Cuando escuchamos que la celebración sería en Antigua, Guatemala, y que esa ubicación era para no atraer ataques del crimen organizado, pensamos que eso si era un escándalo. Que el Estado mexicano no pueda proteger a uno de sus funcionarios con más riesgos es absurdo.
En las leyes sobre el comportamiento de los funcionarios públicos no hay ninguna que impida casarse fuera del país o invitar a quien sea. El tema es más profundo de lo que se ha comentado en la mañanera. La moral privada nunca debe ser dictada por la autoridad aunque sea el mismísimo presidente de la República quien lo ordene. Las únicas medidas justas para un funcionario son: si se apega a las leyes, la honestidad y eficacia de su mandato.

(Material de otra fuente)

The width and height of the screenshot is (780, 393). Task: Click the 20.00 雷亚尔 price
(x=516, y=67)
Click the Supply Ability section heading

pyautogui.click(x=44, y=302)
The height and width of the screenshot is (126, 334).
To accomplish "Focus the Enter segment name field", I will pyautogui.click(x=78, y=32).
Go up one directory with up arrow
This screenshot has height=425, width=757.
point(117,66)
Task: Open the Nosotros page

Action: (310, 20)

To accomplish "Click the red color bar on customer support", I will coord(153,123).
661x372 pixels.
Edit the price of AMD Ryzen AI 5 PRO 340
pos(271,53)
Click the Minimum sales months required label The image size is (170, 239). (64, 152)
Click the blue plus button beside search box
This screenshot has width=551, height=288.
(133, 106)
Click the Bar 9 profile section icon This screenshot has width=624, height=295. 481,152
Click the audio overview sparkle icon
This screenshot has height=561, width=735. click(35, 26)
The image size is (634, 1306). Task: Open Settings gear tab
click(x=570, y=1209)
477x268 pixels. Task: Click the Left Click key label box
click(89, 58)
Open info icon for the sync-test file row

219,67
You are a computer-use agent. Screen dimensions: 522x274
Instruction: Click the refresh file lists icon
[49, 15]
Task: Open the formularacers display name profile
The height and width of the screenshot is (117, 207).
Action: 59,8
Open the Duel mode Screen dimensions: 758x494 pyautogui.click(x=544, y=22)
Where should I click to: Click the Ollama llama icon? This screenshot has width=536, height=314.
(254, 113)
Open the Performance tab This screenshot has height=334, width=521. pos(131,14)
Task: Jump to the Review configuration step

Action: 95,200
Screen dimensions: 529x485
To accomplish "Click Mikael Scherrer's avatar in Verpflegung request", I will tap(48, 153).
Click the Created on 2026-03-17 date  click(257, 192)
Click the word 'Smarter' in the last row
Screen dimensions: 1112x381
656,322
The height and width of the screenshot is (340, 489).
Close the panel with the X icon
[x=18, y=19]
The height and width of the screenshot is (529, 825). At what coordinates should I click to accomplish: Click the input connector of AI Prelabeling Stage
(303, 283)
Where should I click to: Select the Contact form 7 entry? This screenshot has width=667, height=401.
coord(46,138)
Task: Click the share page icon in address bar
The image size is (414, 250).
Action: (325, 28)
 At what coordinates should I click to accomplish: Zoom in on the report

La moral republicana no impide la alegría, ni el criterio de gasto personal o las aficiones privadas. Mientras el funcionario sea íntegro, lo demás es asunto de su intimidad. Orientación sexual, género, creencia religiosa e incluso ideología, no pueden ser juzgadas como medida de cumplimiento. No sólo en el ámbito del Gobierno sino también en las organizaciones privadas.
Nos puede caer bien o mal el aspecto, las formas y las costumbres de cualquier colega, ya sea jefe o subordinado, pero nunca es bueno juzgar a otros por sus “extravagancias”. Lo que es fastuoso para alguien es simple felicidad de compartir para otro. Lo que es una celebración inmoral para un conservador, es algo normal y gozoso para un liberal.
En resumidas cuentas, ya pasaron muchos siglos desde que había un gobierno inquisitorial que determinaba cuál era la conducta moral o inmoral de las personas.
Si el benemérito Juárez dijo que los funcionarios públicos deberían vivir en la honrada medianía, no tiene relevancia en el Siglo XXI. Que vivan como quieran si es con el fruto de su trabajo; que vivan como mejor les parezca mientras cumplan con su mandato legal y no rompan las leyes de la República.